Sometime between Sunday and Monday evenings, Greenwich Mean Time, the bulk carrier Nordic Orion passed through the Northwest Passage and into Baffin Bay, sailing into history as it went.

The ship – a 225-metre, ice-strengthened carrier loaded with B.C. coal bound for Finland – became the first bulk carrier to make the voyage, which has lured explorers for more than a century and has long been eyed as a commercial route.

Until the Nordic Orion, however, the passage was travelled mostly by icebreakers, tugs and small cargo ships hauling supplies to northern communities, as well as adventurers undertaking the journey in rowboats and even Jet Skis.

With a commercial bulk carrier now having passed through the route, discussions about Arctic sovereignty and marine infrastructure have become more than theoretical.

"The Canadian government needs to take a firm stand on shipping via the Northwest passage in order to safeguard the environment and to enforce Canada's sovereignty," James Given, president of the Seafarers' International Union of Canada, said Wednesday in an e-mail. "There must be a net benefit to Canada, and Canadian stakeholders in the shipping industry, not just an open door to Flag of Convenience Shipping to increase their profit margins by shaving miles off of their shipping routes."

The SIU represents sailors working in Canadian waters and on vessels delivering cargo to the United States, Europe and South America.

By sailing through the Northwest Passage, the Nordic Orion was able to trim about 1,000 nautical miles from the usual route through the Panama Canal. It was also able to carry about 25 per cent more coal, given how shallow the canal is.
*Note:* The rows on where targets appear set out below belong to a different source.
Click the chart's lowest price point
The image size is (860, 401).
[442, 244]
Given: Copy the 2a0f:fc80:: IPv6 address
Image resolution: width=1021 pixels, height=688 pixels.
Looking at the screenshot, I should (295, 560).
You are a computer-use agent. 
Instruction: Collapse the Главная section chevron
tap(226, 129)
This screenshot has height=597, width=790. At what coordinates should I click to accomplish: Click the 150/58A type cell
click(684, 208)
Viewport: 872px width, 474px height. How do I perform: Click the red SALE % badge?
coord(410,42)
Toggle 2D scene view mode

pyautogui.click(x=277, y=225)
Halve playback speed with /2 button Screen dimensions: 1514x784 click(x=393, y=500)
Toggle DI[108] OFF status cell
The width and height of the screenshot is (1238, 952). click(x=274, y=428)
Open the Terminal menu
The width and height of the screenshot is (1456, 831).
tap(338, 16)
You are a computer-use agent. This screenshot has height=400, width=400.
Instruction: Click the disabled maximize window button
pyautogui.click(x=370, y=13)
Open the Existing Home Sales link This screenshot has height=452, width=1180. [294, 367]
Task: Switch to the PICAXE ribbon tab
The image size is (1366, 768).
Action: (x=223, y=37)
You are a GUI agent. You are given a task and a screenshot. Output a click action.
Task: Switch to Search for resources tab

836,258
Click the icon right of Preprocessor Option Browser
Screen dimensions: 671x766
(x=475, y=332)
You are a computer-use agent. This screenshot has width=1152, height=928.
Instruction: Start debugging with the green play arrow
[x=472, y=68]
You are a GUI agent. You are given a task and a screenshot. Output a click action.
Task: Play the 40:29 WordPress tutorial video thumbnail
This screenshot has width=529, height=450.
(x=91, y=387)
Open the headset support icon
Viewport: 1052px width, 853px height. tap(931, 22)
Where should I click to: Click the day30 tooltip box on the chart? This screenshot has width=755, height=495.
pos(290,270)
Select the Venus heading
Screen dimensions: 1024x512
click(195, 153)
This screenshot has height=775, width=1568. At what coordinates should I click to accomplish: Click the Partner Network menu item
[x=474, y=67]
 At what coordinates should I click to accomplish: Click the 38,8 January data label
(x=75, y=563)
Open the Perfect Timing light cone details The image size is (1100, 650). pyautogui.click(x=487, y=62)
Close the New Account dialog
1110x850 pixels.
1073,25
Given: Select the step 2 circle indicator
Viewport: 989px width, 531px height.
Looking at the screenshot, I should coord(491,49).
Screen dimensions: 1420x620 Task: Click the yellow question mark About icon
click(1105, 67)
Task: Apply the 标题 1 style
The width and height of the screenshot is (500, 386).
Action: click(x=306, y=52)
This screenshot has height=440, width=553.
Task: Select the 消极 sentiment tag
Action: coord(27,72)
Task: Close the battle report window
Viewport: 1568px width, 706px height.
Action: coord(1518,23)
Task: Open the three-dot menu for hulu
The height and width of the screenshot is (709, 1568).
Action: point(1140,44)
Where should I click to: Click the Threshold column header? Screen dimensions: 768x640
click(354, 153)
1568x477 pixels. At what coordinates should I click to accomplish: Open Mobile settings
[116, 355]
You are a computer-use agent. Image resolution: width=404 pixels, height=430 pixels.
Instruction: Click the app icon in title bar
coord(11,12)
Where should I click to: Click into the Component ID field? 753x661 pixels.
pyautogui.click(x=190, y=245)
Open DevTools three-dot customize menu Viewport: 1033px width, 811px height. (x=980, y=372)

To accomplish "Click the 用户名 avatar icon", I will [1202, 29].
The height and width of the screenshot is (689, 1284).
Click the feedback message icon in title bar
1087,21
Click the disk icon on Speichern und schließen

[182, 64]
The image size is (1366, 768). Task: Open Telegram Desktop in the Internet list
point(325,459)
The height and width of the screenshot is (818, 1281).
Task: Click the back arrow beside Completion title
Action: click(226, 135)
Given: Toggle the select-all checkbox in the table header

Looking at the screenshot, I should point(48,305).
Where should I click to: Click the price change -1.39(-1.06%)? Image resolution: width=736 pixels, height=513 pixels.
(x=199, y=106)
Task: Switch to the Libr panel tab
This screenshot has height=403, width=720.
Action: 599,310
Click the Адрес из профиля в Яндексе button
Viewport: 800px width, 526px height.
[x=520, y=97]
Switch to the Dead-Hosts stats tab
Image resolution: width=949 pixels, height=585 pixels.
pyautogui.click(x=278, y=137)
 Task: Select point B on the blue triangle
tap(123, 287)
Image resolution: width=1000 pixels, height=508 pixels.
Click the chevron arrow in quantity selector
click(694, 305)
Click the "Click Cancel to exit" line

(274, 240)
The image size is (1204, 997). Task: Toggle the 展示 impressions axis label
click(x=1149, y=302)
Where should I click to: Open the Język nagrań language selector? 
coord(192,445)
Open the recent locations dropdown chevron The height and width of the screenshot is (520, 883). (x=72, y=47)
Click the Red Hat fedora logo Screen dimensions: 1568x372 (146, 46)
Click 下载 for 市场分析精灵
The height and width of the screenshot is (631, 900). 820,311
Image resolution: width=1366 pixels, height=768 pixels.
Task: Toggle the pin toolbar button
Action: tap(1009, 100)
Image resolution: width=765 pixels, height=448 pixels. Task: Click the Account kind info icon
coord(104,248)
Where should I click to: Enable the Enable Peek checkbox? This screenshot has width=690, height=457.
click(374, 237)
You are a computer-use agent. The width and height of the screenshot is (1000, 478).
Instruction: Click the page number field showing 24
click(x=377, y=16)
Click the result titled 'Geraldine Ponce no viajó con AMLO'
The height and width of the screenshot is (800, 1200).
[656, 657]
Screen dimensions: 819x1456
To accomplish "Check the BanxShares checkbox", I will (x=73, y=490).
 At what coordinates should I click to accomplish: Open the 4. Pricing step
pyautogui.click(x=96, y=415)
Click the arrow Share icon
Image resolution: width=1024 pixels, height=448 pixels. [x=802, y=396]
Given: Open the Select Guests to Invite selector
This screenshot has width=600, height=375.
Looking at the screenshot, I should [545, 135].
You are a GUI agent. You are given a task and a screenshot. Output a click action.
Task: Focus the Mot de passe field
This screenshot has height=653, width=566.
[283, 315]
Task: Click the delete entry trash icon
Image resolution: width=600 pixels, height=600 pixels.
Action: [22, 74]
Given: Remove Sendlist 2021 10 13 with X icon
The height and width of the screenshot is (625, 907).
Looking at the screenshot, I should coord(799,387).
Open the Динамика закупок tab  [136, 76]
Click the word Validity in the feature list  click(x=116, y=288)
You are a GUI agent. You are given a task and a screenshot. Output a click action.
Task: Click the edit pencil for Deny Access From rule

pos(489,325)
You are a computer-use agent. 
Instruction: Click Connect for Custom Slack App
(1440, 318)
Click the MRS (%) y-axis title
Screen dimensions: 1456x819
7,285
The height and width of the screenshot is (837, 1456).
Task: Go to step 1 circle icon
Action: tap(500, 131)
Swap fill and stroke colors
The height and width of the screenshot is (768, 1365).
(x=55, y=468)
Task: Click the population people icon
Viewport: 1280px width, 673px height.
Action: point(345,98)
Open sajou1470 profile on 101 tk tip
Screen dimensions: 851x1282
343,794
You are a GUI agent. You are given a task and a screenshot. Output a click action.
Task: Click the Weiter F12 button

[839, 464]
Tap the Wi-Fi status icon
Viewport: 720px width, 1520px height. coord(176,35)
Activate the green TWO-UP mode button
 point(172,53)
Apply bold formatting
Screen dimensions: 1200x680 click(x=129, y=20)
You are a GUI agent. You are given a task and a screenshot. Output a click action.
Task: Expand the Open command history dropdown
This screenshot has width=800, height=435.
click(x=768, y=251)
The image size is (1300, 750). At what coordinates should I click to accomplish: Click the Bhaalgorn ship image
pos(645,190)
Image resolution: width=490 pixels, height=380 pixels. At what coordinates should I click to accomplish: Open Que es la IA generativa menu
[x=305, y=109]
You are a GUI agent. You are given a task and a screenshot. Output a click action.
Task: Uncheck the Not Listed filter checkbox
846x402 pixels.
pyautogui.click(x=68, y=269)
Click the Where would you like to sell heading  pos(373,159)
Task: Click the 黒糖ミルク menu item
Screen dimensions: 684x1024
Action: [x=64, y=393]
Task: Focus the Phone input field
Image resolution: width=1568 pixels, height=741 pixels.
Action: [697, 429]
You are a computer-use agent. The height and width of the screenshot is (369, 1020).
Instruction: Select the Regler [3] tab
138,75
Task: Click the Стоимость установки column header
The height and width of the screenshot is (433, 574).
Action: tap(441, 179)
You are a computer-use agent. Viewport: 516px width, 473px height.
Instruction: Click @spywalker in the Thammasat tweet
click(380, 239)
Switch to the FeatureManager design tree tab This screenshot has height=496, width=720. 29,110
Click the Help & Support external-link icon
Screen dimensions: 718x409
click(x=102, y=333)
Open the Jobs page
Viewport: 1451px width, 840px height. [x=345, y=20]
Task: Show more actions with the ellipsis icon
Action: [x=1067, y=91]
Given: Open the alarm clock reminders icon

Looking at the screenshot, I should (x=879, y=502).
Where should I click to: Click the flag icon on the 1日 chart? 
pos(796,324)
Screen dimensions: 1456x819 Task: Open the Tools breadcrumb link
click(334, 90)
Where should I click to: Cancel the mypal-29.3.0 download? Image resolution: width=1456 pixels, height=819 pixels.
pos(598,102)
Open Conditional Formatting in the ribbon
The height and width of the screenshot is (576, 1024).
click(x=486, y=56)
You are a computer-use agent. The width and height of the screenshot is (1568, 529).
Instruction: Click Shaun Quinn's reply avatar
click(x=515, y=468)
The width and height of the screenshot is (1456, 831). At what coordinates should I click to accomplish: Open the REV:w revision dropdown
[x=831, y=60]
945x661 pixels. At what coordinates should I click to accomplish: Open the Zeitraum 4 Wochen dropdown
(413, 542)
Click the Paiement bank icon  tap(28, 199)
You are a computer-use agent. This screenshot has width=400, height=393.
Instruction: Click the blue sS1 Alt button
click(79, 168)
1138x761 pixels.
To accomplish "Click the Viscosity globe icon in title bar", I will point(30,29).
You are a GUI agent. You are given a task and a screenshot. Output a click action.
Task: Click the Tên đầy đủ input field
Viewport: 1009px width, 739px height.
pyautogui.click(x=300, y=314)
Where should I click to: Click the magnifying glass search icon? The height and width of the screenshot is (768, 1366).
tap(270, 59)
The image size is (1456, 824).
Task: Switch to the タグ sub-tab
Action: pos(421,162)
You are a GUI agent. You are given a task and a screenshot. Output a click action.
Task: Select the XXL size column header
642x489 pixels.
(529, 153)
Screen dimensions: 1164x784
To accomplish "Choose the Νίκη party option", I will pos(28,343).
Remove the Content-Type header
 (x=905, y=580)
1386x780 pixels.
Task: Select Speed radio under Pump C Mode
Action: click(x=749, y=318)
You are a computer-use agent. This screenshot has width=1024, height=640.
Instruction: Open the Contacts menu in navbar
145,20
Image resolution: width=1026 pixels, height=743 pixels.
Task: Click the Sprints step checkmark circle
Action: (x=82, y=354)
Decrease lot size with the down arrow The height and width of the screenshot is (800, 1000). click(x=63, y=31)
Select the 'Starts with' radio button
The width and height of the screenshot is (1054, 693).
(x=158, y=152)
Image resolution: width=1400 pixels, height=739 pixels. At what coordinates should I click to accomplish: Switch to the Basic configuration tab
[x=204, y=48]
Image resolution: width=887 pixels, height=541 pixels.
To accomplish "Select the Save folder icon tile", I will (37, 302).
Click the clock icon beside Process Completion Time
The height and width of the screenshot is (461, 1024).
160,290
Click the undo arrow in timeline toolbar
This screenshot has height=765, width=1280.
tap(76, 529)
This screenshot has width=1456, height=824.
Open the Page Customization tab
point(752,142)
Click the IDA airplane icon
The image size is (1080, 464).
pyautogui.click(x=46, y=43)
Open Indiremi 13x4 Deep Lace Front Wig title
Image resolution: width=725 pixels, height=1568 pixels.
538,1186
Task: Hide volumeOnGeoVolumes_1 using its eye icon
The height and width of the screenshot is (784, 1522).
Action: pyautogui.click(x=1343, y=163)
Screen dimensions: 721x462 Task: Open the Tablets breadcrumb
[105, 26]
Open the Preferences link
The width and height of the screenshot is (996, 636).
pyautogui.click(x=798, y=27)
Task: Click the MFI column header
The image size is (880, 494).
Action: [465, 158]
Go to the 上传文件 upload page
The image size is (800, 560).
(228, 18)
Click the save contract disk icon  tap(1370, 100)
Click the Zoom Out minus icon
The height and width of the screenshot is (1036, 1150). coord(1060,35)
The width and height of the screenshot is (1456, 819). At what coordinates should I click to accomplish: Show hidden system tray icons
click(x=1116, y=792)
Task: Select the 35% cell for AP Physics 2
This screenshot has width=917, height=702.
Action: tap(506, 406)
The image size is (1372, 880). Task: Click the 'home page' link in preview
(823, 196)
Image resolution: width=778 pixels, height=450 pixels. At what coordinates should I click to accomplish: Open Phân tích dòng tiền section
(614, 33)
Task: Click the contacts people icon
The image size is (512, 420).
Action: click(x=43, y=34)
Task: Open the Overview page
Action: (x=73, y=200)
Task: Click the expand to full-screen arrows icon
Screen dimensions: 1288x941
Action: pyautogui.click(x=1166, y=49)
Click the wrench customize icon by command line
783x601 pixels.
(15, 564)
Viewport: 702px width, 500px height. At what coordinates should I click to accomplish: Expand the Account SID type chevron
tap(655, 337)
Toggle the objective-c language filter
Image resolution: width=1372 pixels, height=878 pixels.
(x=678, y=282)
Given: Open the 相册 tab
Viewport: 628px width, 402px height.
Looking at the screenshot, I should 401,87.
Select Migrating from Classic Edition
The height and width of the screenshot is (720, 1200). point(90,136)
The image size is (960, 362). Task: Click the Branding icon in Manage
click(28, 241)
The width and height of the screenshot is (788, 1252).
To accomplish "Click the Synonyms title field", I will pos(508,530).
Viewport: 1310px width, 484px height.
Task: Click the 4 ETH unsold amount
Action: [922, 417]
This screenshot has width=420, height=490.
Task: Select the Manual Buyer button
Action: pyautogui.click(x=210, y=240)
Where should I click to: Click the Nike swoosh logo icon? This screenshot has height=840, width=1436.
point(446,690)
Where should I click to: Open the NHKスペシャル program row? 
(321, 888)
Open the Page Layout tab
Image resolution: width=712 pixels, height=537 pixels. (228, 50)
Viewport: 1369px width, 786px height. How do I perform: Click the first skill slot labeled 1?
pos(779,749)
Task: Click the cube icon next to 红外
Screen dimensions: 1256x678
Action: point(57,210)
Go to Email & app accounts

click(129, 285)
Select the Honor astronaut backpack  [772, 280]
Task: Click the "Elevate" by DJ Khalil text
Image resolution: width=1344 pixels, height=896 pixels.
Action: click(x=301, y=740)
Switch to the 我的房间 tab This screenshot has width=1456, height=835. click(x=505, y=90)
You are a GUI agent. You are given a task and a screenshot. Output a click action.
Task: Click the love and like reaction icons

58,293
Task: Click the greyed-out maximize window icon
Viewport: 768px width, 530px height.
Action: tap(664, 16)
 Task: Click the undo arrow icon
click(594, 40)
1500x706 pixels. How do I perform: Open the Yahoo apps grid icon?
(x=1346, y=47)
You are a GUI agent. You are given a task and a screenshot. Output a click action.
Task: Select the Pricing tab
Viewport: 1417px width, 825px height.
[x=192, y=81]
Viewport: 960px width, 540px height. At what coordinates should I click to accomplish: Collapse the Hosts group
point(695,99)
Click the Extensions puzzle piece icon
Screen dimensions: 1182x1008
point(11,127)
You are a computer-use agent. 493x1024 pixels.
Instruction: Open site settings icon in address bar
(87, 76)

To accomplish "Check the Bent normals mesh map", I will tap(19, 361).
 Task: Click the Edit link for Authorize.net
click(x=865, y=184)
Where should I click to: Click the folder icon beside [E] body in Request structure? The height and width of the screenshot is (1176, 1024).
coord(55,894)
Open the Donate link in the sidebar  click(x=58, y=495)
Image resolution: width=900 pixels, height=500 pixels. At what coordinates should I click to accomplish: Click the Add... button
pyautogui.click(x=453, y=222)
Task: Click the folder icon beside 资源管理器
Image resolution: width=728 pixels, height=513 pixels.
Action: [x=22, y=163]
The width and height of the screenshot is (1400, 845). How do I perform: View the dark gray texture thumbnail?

Transport Canada, along with the Canadian Coast Guard, monitored the vessel while it was in the Northwest Passage, and the ship was required to provide daily position and ice conditions to Nordreg, a Coast Guard agency.

The Nordic Orion is owned by Nordic Bulk Carriers, a Danish company that has staked its future on Artic shipping. In 2010, it became the first non-Russian company to use the Northern Sea Route when it shipped iron ore from Norway to China.

This is the first time the company has sent one of its vessels through the Northwest Passage. It left Vancouver on Sept. 6, loaded with metallurgical coal. Port Metro Vancouver says the Nordic Orion loaded at Neptune Terminals, which is partly owned by Vancouver-based Teck Corp., one of the world's biggest producers of metallurgical coal.

Metallurgical coal is used primarily in steel making, while thermal coal is used in electricity plants.

Neither Neptune Terminals nor Teck would comment on the sailing, citing customer confidentiality, and Teck said it does not use the Northwest Passage. But shipping agents say most coal is sold on a "freight on board" basis, which means that the customer takes ownership of the product as soon as it is loaded on the ship, and that Teck would not monitor or even necessarily know which route the coal would take to its final destination.

While shipping agents in Vancouver and around the world are mulling potential implications for shipping commodities, others have voiced concerns about the lack of environmental and safety infrastructure in Canada's North.

In a recent article, Michael Byers, an international law expert at the University of British Columbia, noted that Canada does not have a single port along the Northwest Passage but that Russia, by comparison, has 16 deep water ports along its Arctic coastline.